For the second one the root test gives $\displaystyle{\left[\left(1-\frac{1}{n}\right)^{n^2}\right]^{1/n}=\left(1-\frac{1}{n}\right)^n\xrightarrow [n\to\infty]{}e^{-1}<1$ ...

Tonio
do you use the alternating series test for the first one, I dun quite understand how it works, I understanf why is not absolutely convergent, but why is convergent without the absolute value sign?

and can you explain why $\frac{1}{\ln 2+n}$ is diverges, it seems going to 0 as n goes to infinty

4. Originally Posted by wopashui
do you use the alternating series test for the first one, I dun quite understand how it works, I understanf why is not absolutely convergent, but why is convergent without the absolute value sign?

and can you explain why $\frac{1}{\ln 2+n}$ is diverges, it seems going to 0 as n goes to infinty

The sequence does, but not the series formed with it, which is what we were talking about.

Tonio

5. Originally Posted by tonio
$\displaystyle{\frac{1}{\ln(1+e^n)}$ is monotonically descending convergent to zero so $\displaystyle \sum_{n = 1}^{\infty} \displaystyle \frac{(-1)^n}{\ln(1+e^n)}}$ is cond. convergent.

It isn't abs. convergent since $\displaystyle{\frac{1}{\ln(1+e^n)}\geq\frac{1}{\ln (2e^n)}=\frac{1}{\ln 2+n}$ , which is divergent.

For the second one the root test gives $\displaystyle{\left[\left(1-\frac{1}{n}\right)^{n^2}\right]^{1/n}=\left(1-\frac{1}{n}\right)^n\xrightarrow [n\to\infty]{}e^{-1}<1$ ...

Tonio
so you said ] $\displaystyle{\frac{1}{\ln(1+e^n)}$ converges to zero then you said it is diverges, so is it diverges or converges? and why is $\frac{1}{\ln 2+n}$ divers, it seems approaching to 0 as n goes to infinty

6. Originally Posted by wopashui
so you said ] $\displaystyle{\frac{1}{\ln(1+e^n)}$ converges to zero then you said it is diverges, so is it diverges or converges? and why is $\frac{1}{\ln 2+n}$ divers, it seems approaching to 0 as n goes to infinty

You continue to confuse infinite series with the infinite sequence it is formed with!

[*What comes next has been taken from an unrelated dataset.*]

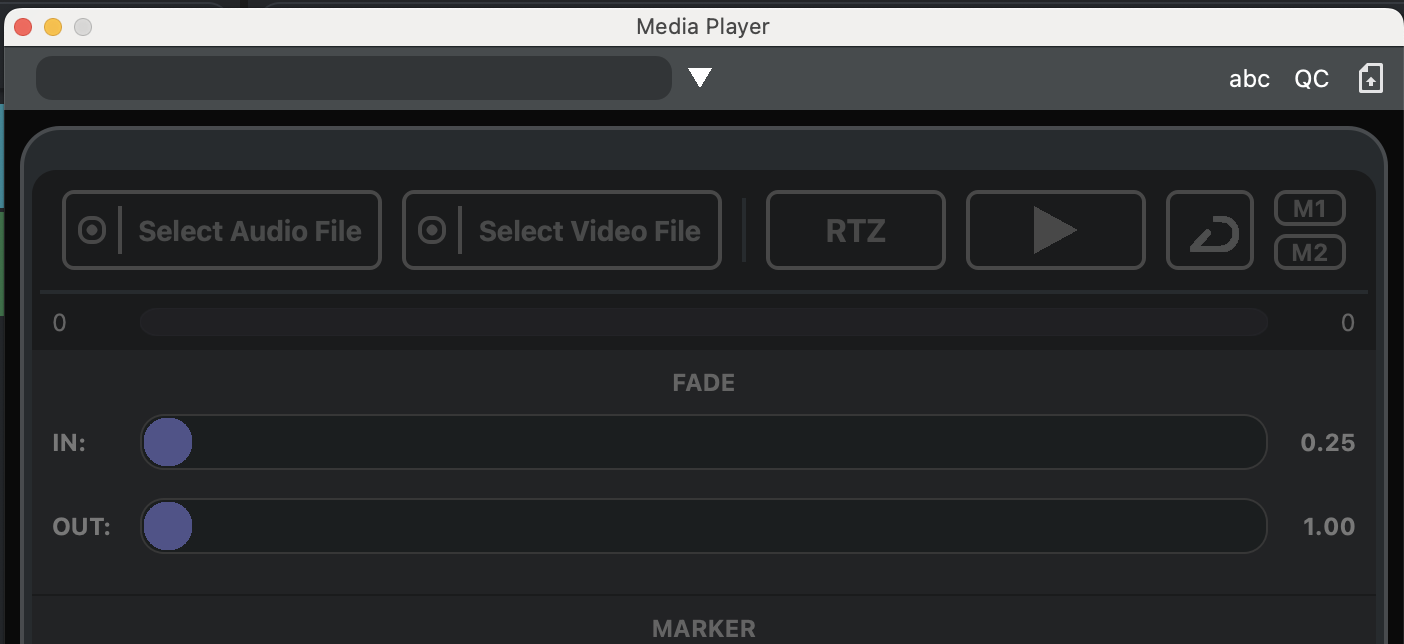Click the playback position progress bar
1404x644 pixels.
point(703,322)
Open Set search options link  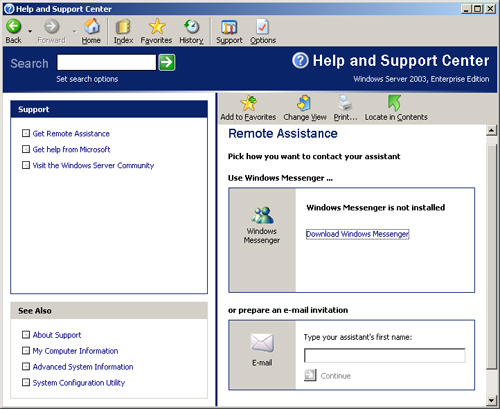coord(87,79)
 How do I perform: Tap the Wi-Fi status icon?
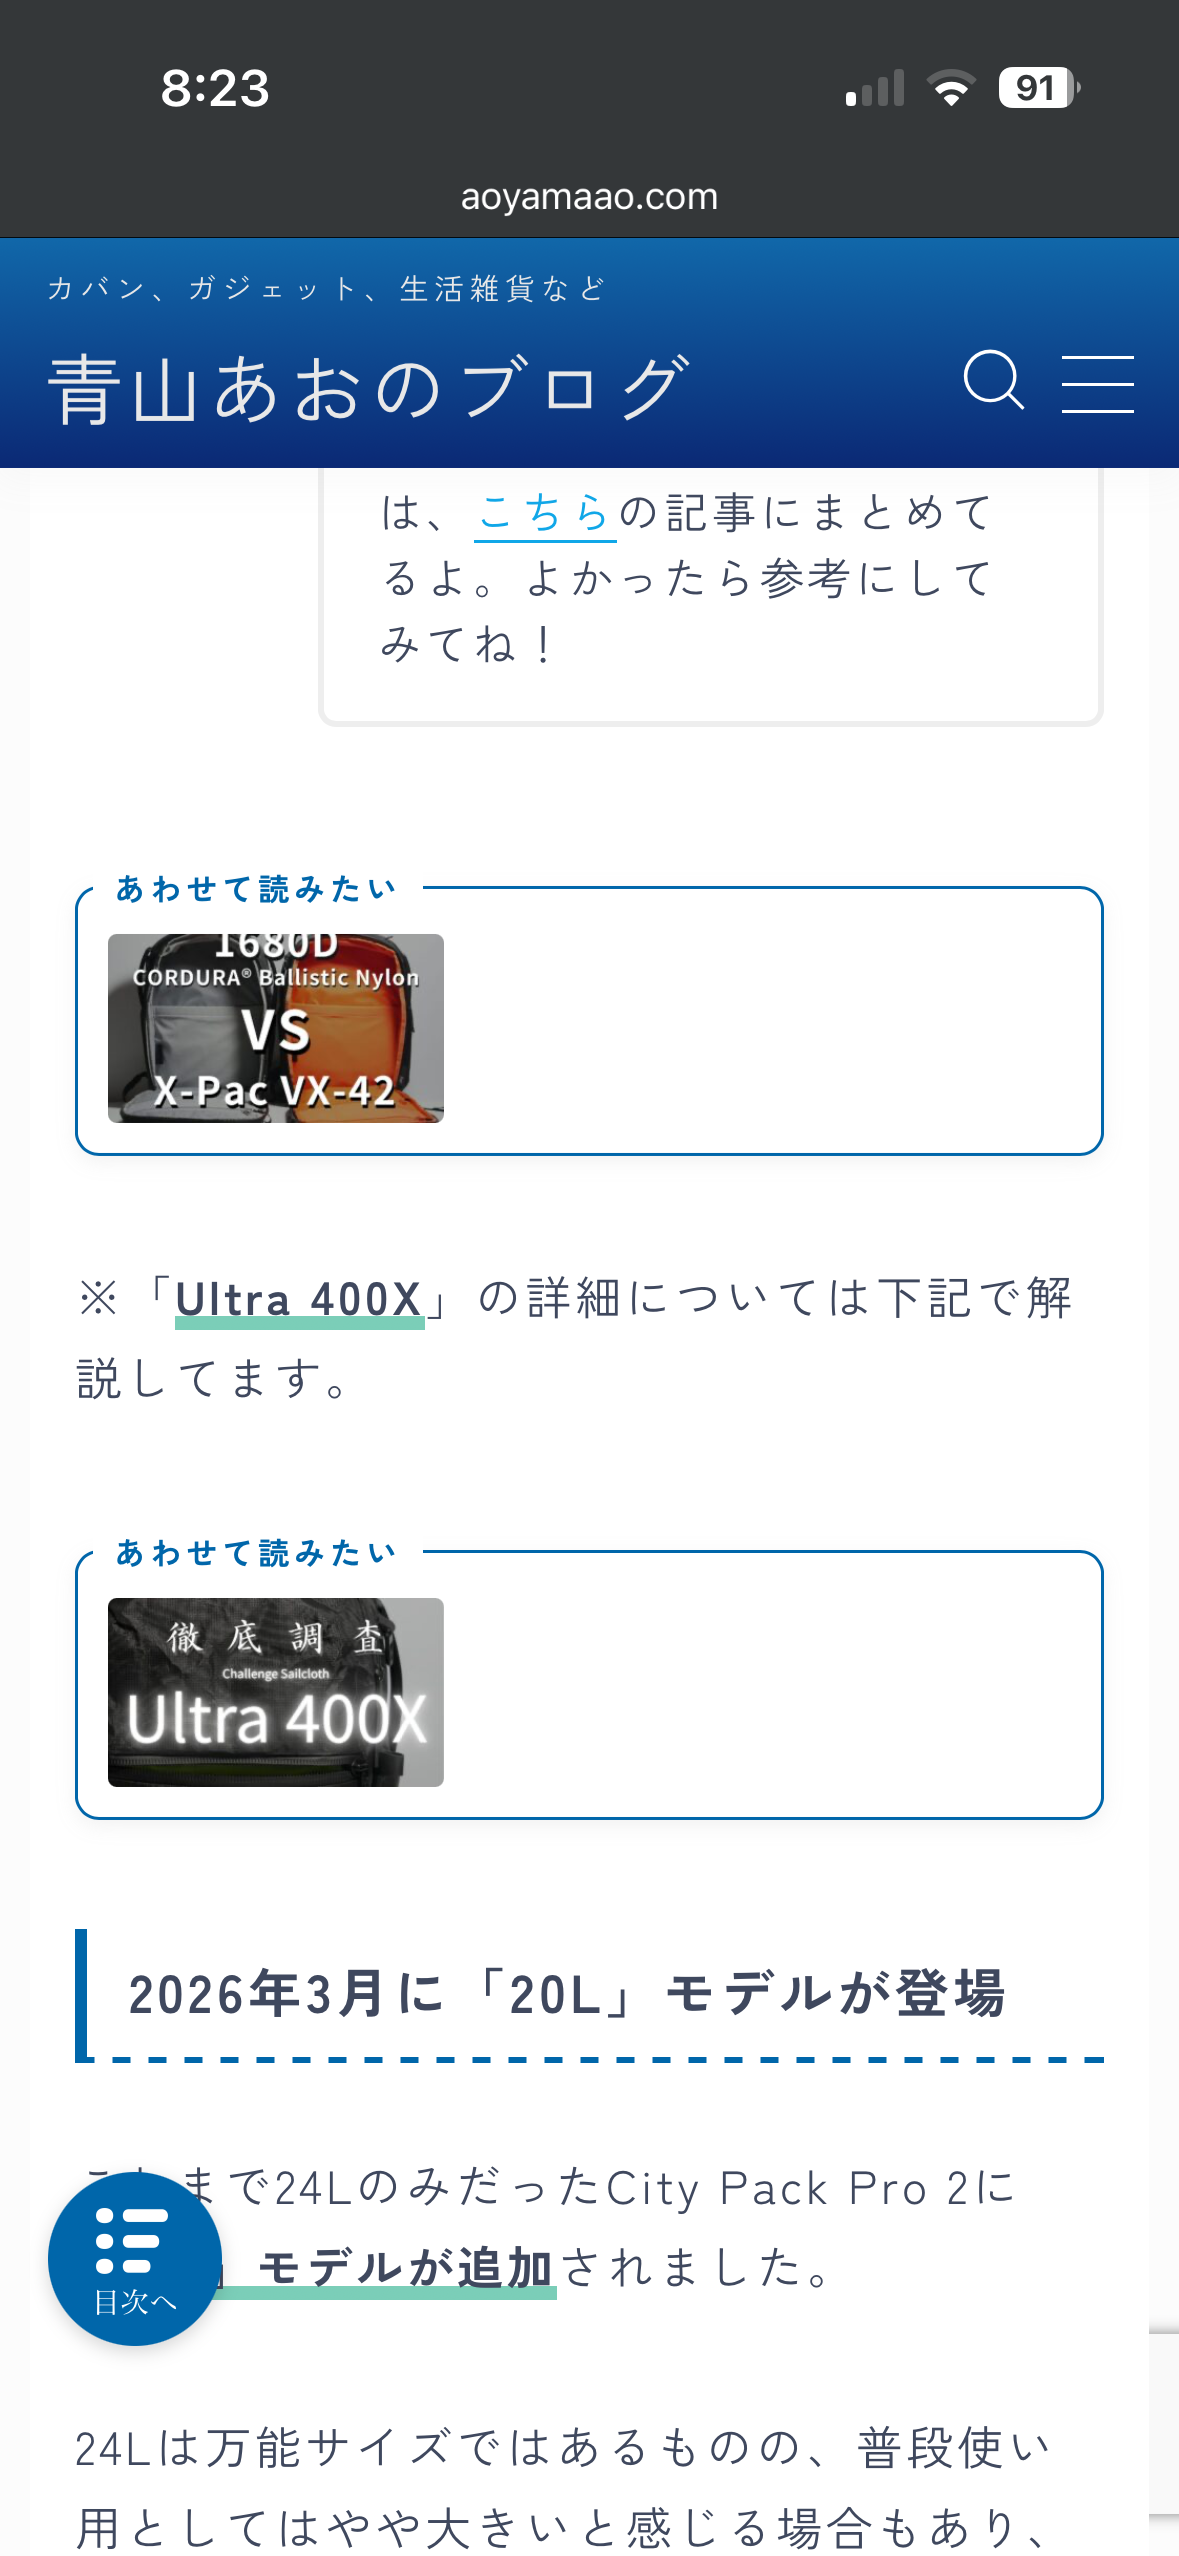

One thing is a series $\sum\limits^\infty_{n=1}a_n$ , and another one is its sequence $\left\{a_n\right\}^\infty_{n=1}$ ...

Tonio

7. Originally Posted by tonio
You continue to confuse infinite series with the infinite sequence it is formed with!

One thing is a series $\sum\limits^\infty_{n=1}a_n$ , and another one is its sequence $\left\{a_n\right\}^\infty_{n=1}$ ...

Tonio
so, the series 1/ln2+n >1/2n which is the multiple of the harmonic series, so the series diverges, right?